### 任务要求
更新从含有“This screenshot has height=897, width=1187.”的一行到含有“(598, 639).”的一行（首尾两行均包括），把其中的“screenshot”改为“image”，其余内容一律不变，结果中略去图片。

### 本题记录
===============
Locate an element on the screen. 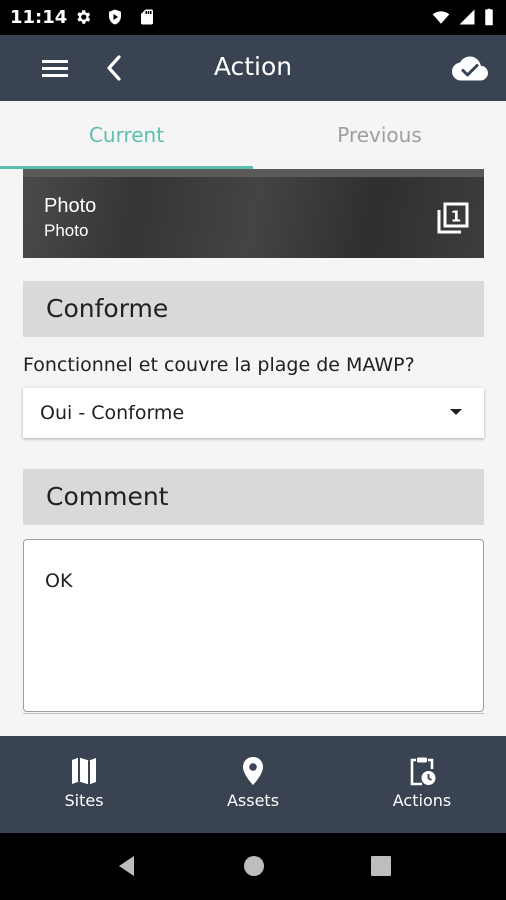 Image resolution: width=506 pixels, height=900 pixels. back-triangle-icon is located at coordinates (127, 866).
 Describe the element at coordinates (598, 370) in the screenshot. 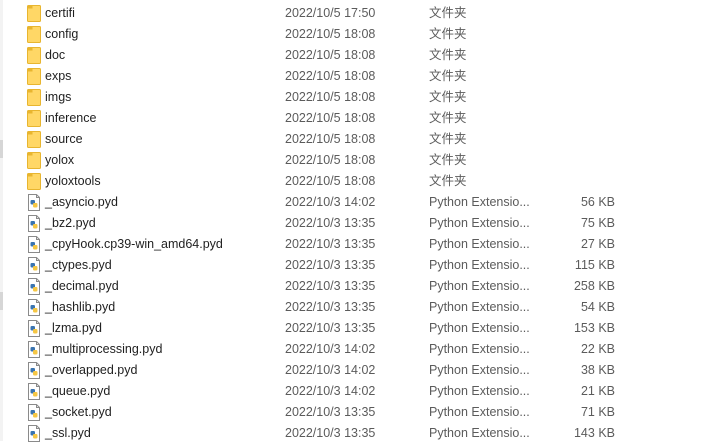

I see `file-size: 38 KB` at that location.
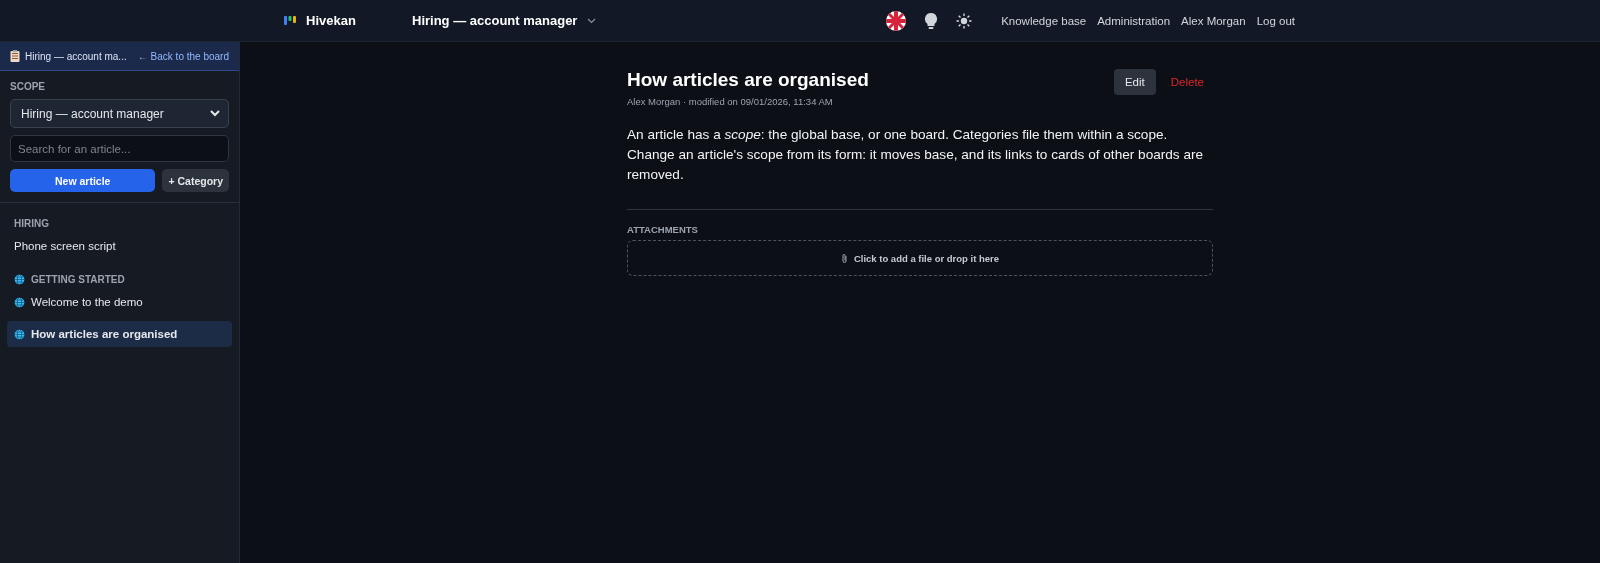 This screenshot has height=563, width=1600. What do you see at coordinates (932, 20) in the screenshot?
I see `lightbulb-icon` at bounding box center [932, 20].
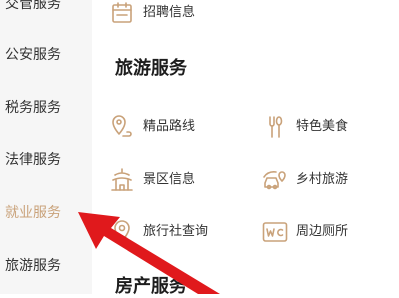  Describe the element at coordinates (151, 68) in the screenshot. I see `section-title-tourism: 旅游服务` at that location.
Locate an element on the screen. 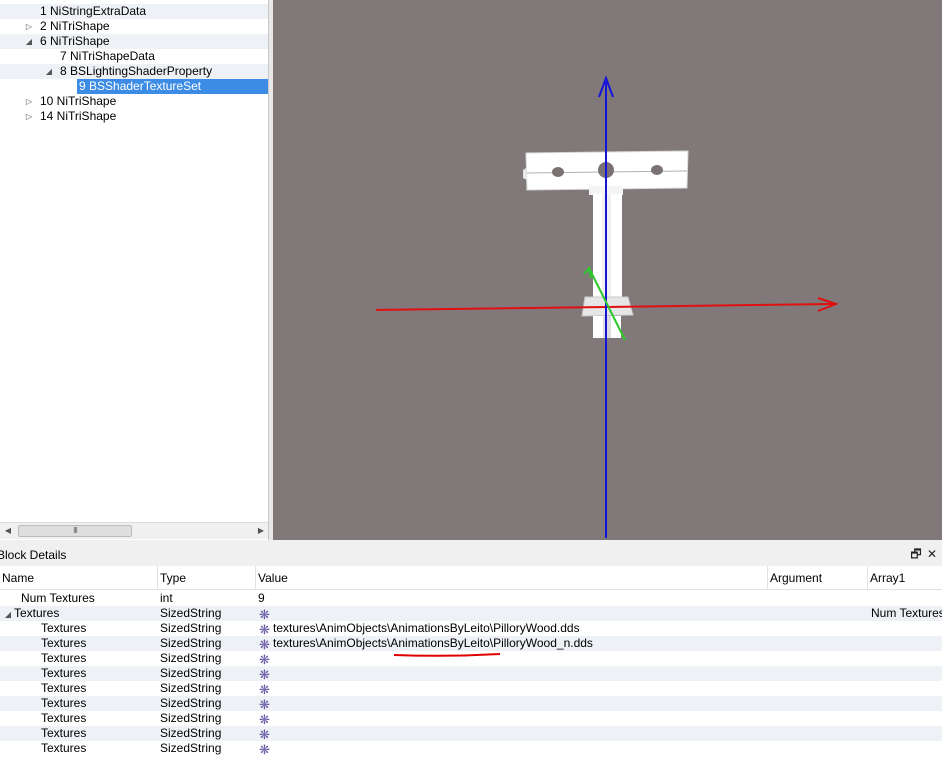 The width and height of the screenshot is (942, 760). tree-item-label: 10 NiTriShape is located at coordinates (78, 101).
===============
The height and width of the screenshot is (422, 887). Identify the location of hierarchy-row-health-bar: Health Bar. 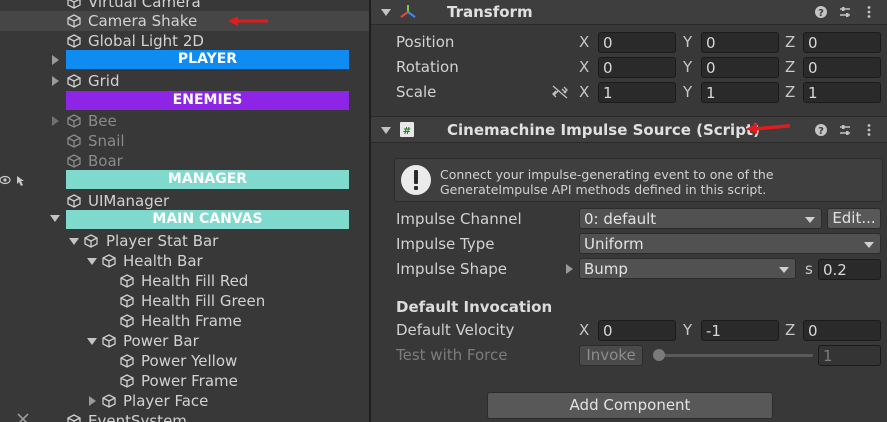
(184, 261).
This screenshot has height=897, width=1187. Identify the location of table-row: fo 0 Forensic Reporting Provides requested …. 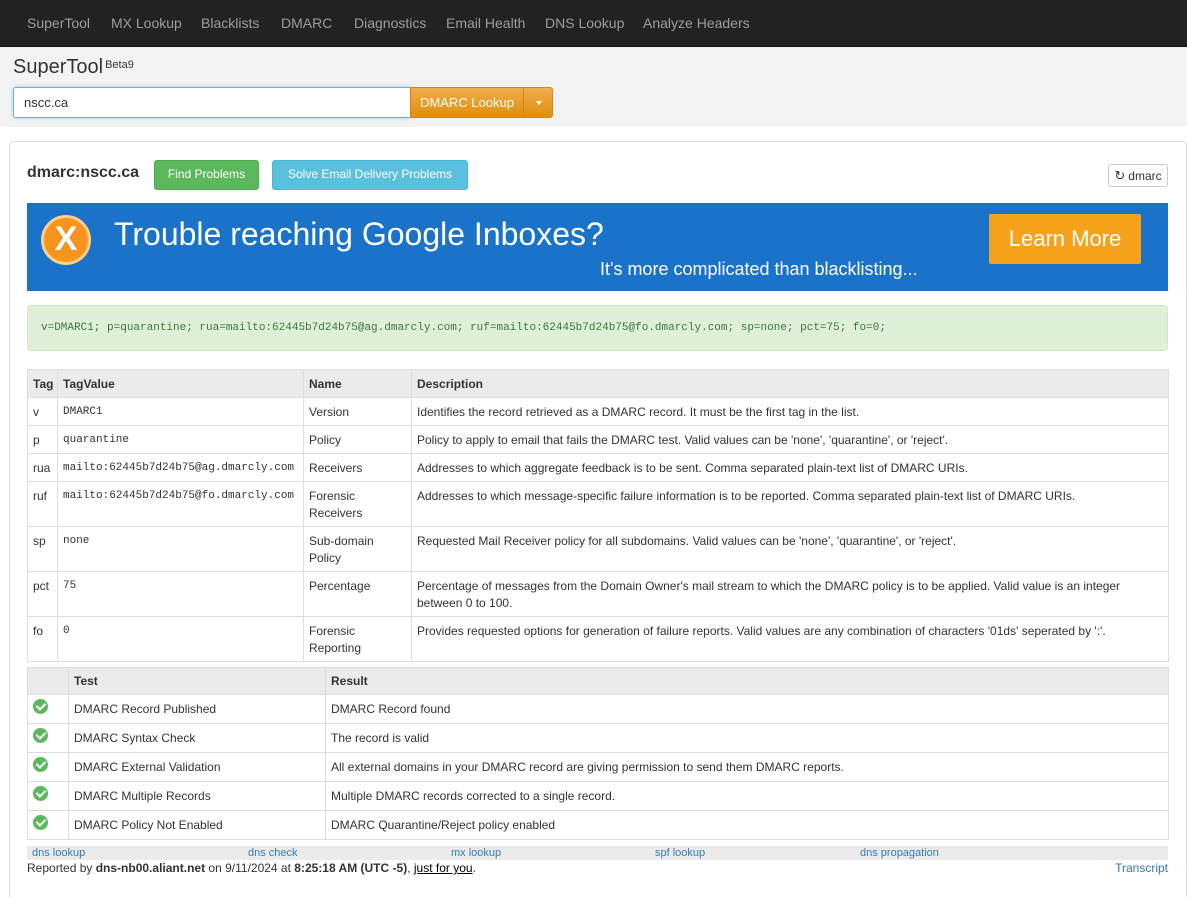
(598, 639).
===============
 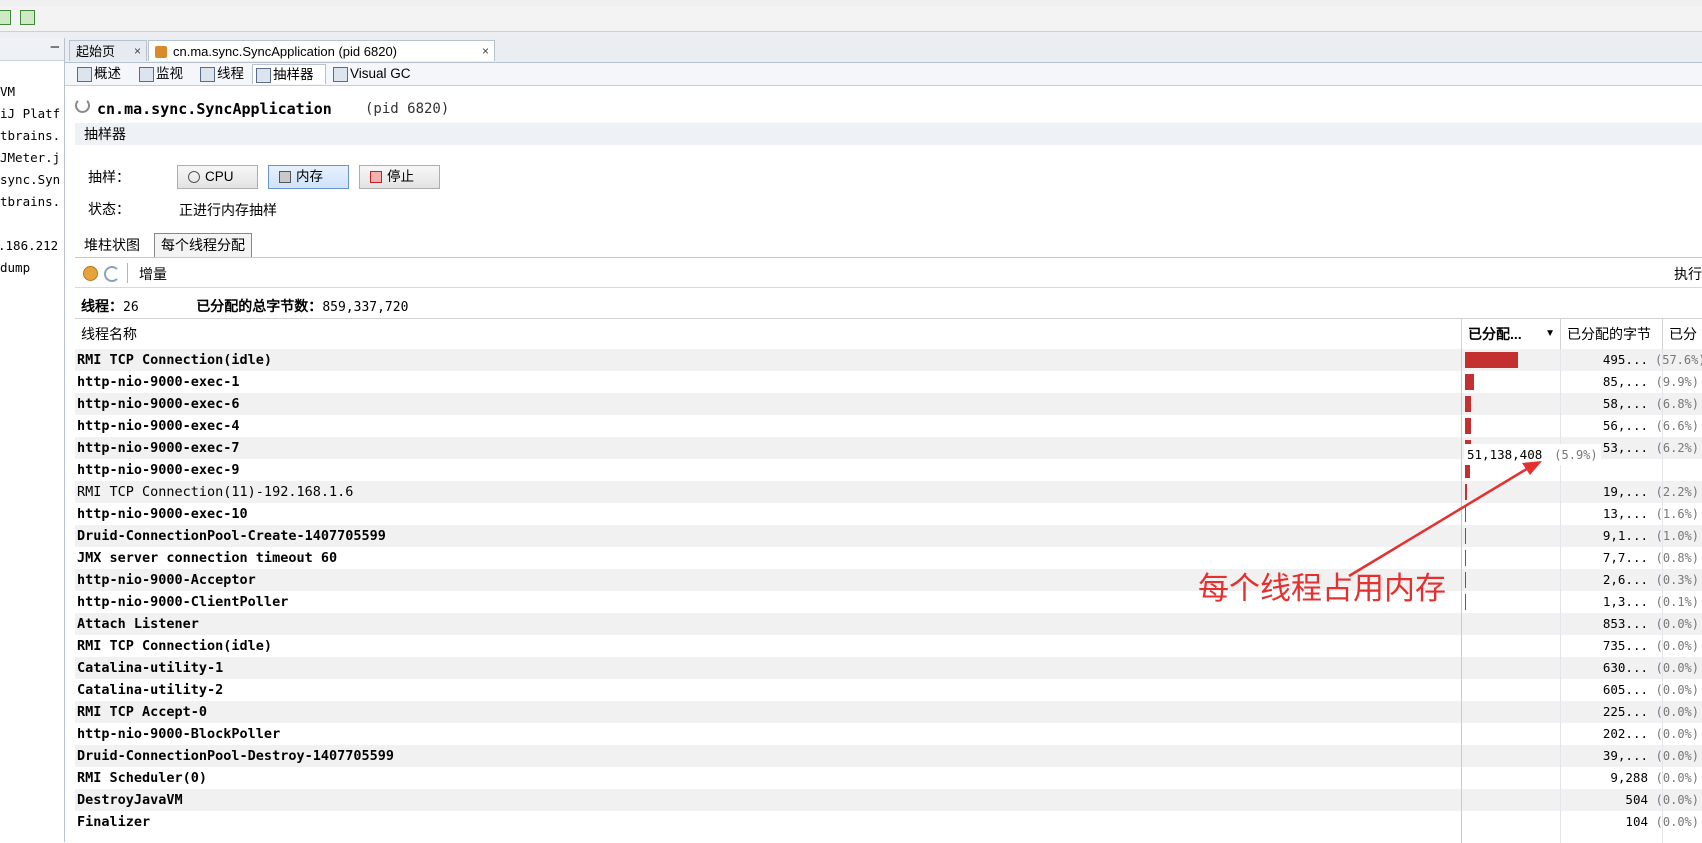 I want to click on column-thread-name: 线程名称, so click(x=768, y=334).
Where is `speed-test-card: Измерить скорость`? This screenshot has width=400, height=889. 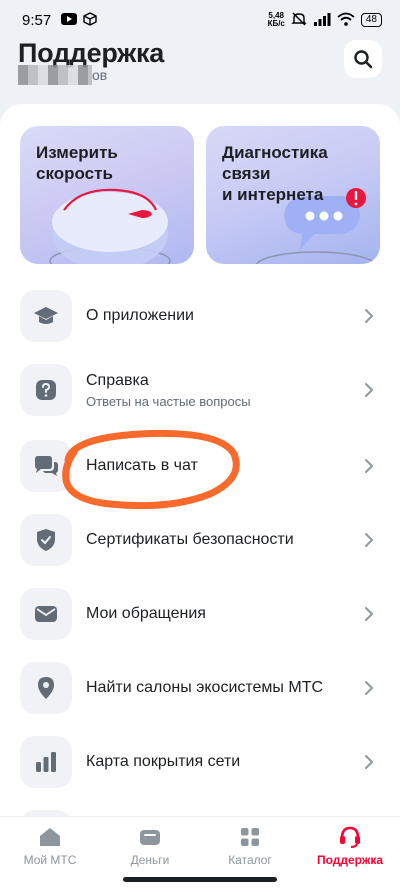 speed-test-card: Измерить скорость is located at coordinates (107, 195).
===============
### 练习答案
This image has height=897, width=1187. Identify the location of table-row: fo 0 Forensic Reporting Provides requested …. 
(598, 639).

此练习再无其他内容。